Makarenko is considered a classic of world pedagogy of the 20th century.

He is the creator of a new method of educational work with the children’s team. He was a writer and also organized and managed a colony for juvenile delinquents and homeless people near Poltava.

Makarenko is considered one of the most outstanding teachers in the world. His group education method and family education theory, which he developed in the 1920s in Ukraine, are still being studied by researchers worldwide.

Yakiv Reznyk 

Yakiv Reznyk, the first Doctor of Pedagogical Sciences in Ukraine, and a researcher of didactics, psychology, and education, was born on April 23, 1982, in Chornobyl, Kyiv region, in a family of Jewish teachers.

After graduating from elementary school in 1905-1909, Yakiv studied at Chornobyl courses.
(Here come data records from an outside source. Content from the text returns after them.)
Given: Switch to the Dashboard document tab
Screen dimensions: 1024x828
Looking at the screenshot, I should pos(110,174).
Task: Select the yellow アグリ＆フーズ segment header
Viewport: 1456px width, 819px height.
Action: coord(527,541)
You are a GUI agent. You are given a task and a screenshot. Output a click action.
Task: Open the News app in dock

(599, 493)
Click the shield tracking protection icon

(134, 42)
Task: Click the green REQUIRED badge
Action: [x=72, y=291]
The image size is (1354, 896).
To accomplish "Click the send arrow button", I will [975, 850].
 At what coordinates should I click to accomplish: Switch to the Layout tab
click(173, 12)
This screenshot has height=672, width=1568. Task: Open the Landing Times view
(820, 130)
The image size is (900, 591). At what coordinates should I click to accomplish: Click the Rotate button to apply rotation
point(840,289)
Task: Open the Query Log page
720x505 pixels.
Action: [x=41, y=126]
There he studied russian, Ukrainian, Latin, German, English, and French in depth. Then Reznyk was a student at Kyiv University. 

He taught Hebrew in Chornobyl and Kyiv schools, headed the “Research Children’s Home,” gave courses on pedagogy, lectures on pedagogy at teacher training courses, and taught pedagogy at the first Jewish pedagogical, technical school.

Reznyk, among other things, taught pedagogy and the history of pedagogy at the Odesa Institute of Public Education, where he received the title of professor.

In 1940, the teacher became a professor at the Ukrainian Research Institute of Pedagogy. He defended the first doctoral dissertation in Ukraine in pedagogy.